Enhancing Fault Tolerance of Neural Networks for Security-Critical Applications

Neural Networks (NN) have recently emerged as backbone of several sensitive applications like automobile, medical image, security, etc. NNs inherently offer Partial Fault Tolerance (PFT) in their architecture; however, the biased PFT of NNs can lead to severe consequences in applications like cryptography and security critical scenarios. In this paper, we propose a revised implementation which enhances the PFT property of NN significantly with detailed mathematical analysis. We evaluated the performance of revised NN considering both software and FPGA implementation for a cryptographic primitive like AES SBox. The results show that the PFT of NNs can be significantly increased with the proposed methodology.

How Secure are Deep Learning Algorithms from Side-Channel based Reverse Engineering?

Deep Learning algorithms have recently become the de-facto paradigm for various prediction problems, which include many privacy-preserving applications like online medical image analysis. Presumably, the privacy of data in a deep learning system is a serious concern. There have been several efforts to analyze and exploit the information leakages from deep learning architectures to compromise data privacy. In this paper, however, we attempt to provide an evaluation strategy for such information leakages through deep neural network architectures by considering a case study on Convolutional Neural Network (CNN) based image classifier. The approach takes the aid of low-level hardware information, provided by Hardware Performance Counters (HPCs), during the execution of a CNN classifier and a simple hypothesis testing in order to produce an alarm if there exists any information leakage on the actual input.

Adversarial Attacks and Defences: A Survey

Deep learning has emerged as a strong and efficient framework that can be applied to a broad spectrum of complex learning problems which were difficult to solve using the traditional machine learning techniques in the past. In the last few years, deep learning has advanced radically in such a way that it can surpass human-level performance on a number of tasks. As a consequence, deep learning is being extensively used in most of the recent day-to-day applications. However, security of deep learning systems are vulnerable to crafted adversarial examples, which may be imperceptible to the human eye, but can lead the model to misclassify the output. In recent times, different types of adversaries based on their threat model leverage these vulnerabilities to compromise a deep learning system where adversaries have high incentives.
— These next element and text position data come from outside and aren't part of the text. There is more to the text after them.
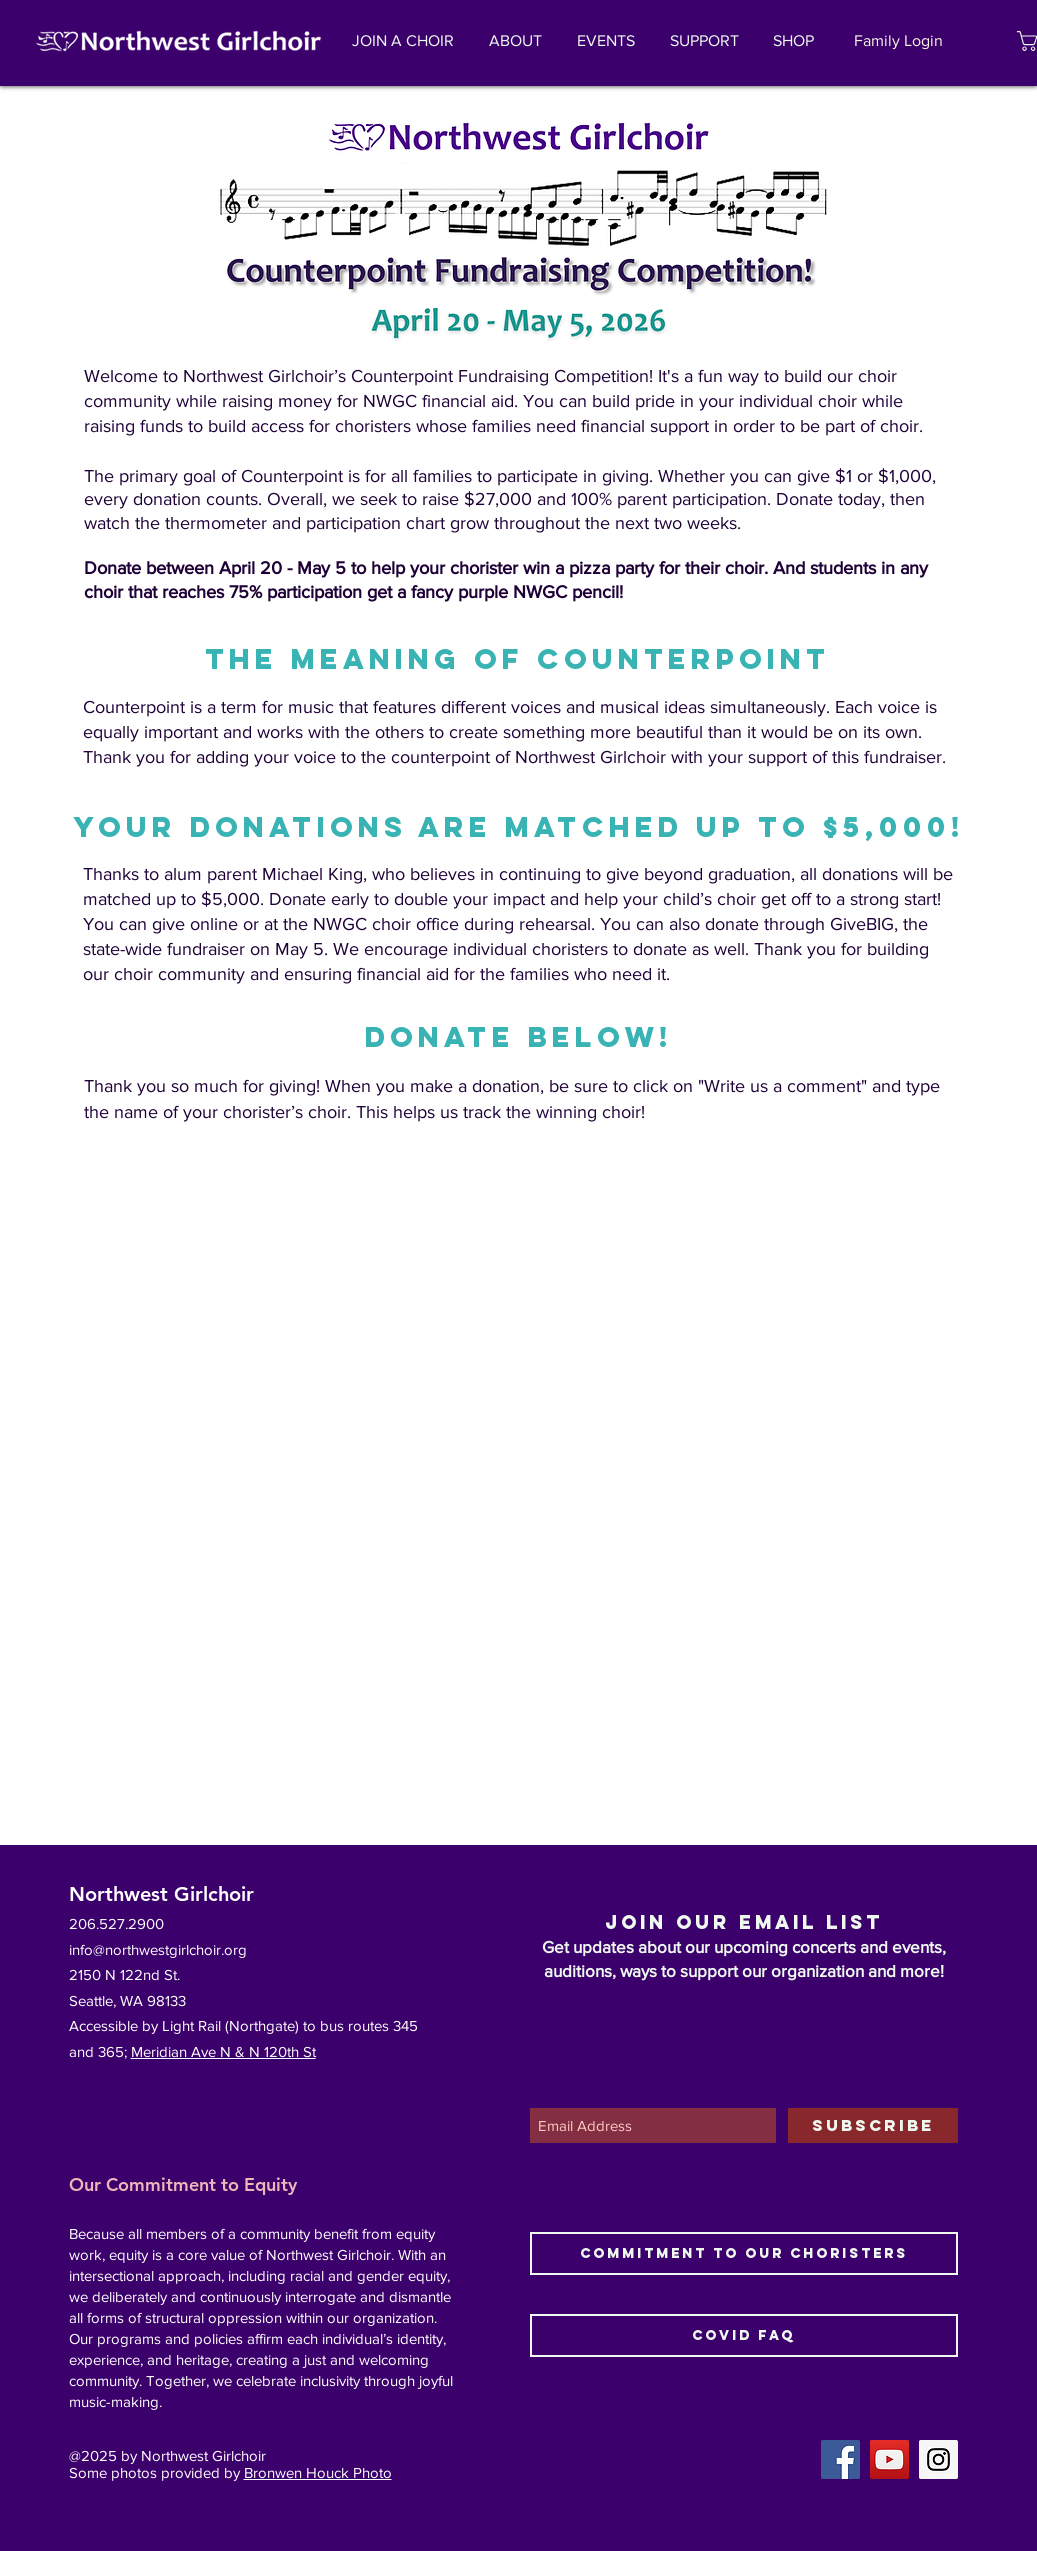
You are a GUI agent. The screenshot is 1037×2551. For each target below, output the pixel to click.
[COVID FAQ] (744, 2335)
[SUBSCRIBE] (873, 2125)
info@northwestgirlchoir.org (158, 1949)
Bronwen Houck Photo (318, 2472)
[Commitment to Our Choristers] (744, 2253)
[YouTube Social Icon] (889, 2459)
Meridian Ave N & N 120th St (223, 2051)
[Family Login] (899, 41)
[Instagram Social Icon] (938, 2459)
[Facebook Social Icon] (840, 2459)
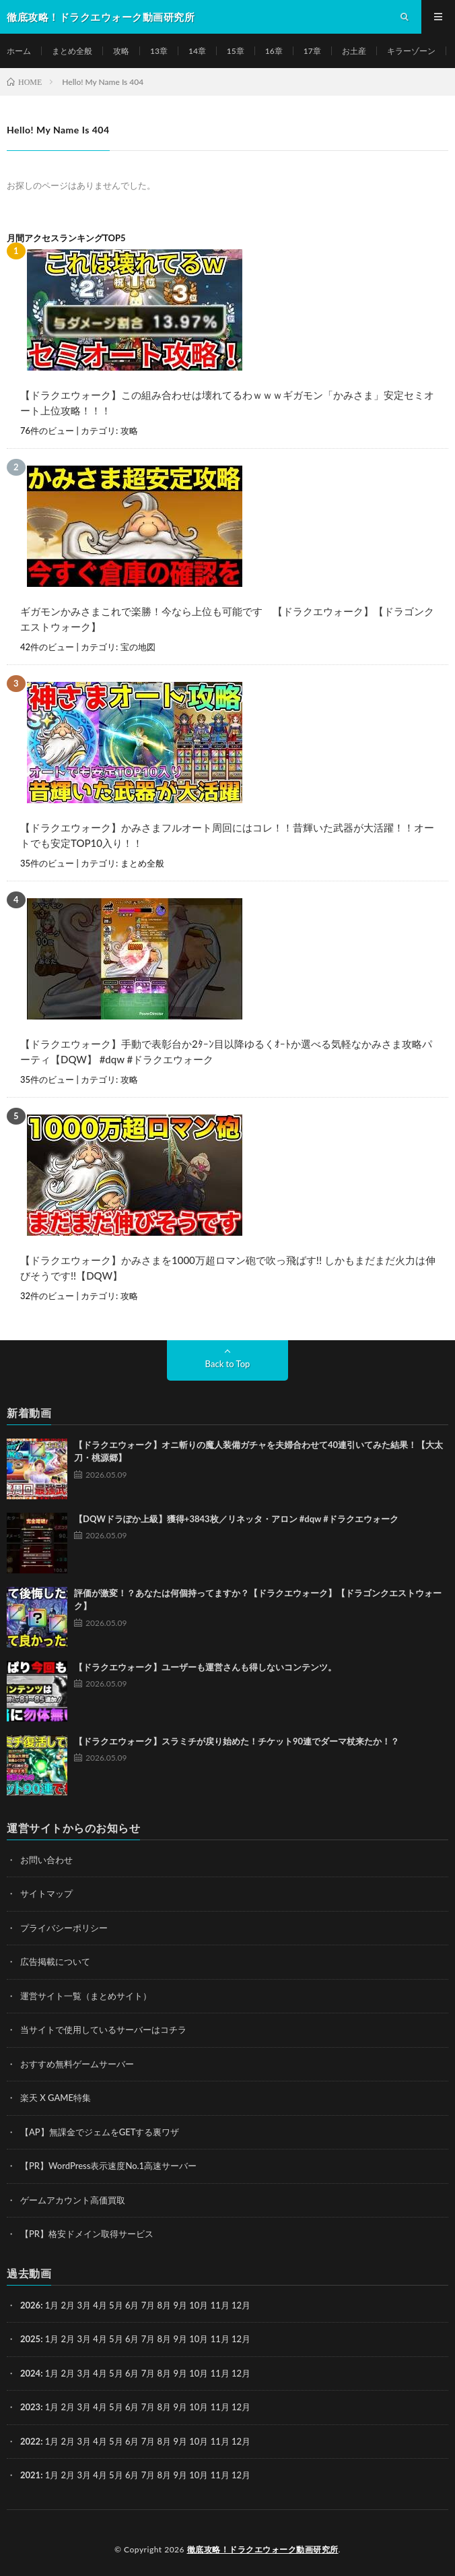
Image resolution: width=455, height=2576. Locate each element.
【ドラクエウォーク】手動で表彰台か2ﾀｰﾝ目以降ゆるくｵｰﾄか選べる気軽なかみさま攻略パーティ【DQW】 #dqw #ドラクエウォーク (226, 1051)
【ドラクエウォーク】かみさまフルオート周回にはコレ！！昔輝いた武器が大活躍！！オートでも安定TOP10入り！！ (227, 835)
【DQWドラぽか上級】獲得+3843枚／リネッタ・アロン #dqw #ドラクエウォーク (236, 1518)
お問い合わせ (46, 1859)
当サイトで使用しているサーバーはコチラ (103, 2029)
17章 (312, 51)
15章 (235, 51)
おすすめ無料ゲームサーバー (77, 2064)
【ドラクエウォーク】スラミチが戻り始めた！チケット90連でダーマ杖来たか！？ (236, 1741)
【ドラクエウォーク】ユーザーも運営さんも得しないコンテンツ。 (205, 1667)
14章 (197, 51)
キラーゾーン (411, 51)
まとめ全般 (72, 51)
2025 (30, 2338)
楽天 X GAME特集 (55, 2097)
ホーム (19, 51)
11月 (220, 2338)
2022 (30, 2441)
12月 (241, 2338)
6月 (132, 2338)
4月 (100, 2305)
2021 (30, 2475)
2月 (68, 2305)
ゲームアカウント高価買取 (72, 2200)
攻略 (121, 51)
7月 (148, 2338)
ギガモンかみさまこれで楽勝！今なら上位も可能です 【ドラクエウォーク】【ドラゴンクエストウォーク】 (227, 619)
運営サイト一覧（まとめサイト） (85, 1995)
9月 (180, 2338)
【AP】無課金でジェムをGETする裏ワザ (99, 2132)
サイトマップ (46, 1893)
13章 (159, 51)
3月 (84, 2305)
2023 (30, 2406)
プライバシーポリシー (64, 1927)
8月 (165, 2338)
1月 (52, 2305)
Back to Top (227, 1363)
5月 (116, 2305)
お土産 (354, 51)
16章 (274, 51)
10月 (198, 2338)
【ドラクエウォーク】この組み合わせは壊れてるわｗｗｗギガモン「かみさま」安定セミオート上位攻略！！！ (227, 402)
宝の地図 (137, 646)
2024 (30, 2373)
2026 (30, 2305)
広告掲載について (55, 1961)
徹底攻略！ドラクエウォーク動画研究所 (263, 2549)
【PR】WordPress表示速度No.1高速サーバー (108, 2165)
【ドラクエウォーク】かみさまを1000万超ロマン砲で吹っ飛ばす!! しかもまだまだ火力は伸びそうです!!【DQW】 (227, 1268)
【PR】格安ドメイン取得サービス (86, 2233)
Hence, it is extremely important to provide robustness to deep learning algorithms against these adversaries. However, there are only a few strong countermeasures which can be used in all types of attack scenarios to design a robust deep learning system. In this paper, we attempt to provide a detailed discussion on different types of adversarial attacks with various threat models and also elaborate the efficiency and challenges of recent countermeasures against them.